* Exercise description:
All lines from the one containing "The width and height of the screenshot is (1280, 770)." through the last line below must be duplicated exactly, with nothing outside that span.

(Pixel coordinate grounding data)
****************

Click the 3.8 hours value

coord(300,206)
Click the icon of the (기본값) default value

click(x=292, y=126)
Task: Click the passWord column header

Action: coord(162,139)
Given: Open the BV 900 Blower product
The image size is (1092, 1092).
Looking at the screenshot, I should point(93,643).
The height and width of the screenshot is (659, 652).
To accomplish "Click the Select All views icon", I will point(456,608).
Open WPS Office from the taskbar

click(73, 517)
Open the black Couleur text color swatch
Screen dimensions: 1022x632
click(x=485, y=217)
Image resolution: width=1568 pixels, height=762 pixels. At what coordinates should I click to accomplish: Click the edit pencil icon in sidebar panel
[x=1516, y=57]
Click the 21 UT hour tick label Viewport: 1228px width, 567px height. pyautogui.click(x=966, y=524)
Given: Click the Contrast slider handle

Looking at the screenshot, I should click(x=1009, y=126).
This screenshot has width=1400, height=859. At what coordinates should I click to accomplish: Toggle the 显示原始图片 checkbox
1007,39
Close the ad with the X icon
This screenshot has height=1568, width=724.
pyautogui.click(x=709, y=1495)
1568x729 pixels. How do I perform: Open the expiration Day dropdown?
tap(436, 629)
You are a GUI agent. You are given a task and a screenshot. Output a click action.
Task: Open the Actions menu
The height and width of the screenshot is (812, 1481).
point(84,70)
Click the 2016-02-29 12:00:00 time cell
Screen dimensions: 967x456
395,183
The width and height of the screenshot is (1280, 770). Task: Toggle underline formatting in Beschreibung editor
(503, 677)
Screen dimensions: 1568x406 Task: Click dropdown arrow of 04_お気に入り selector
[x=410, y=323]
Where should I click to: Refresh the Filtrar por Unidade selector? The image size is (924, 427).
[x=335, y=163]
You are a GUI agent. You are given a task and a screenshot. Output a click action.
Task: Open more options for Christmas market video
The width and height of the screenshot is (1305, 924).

****************

* Reply to the task:
The width and height of the screenshot is (1280, 770). Task: Toggle underline formatting in Beschreibung editor
(503, 677)
Screen dimensions: 1568x406 Task: Click dropdown arrow of 04_お気に入り selector
[x=410, y=323]
Where should I click to: Refresh the Filtrar por Unidade selector? The image size is (924, 427).
[x=335, y=163]
You are a GUI agent. You are given a task and a screenshot. Output a click action.
Task: Open more options for Christmas market video
The width and height of the screenshot is (1305, 924).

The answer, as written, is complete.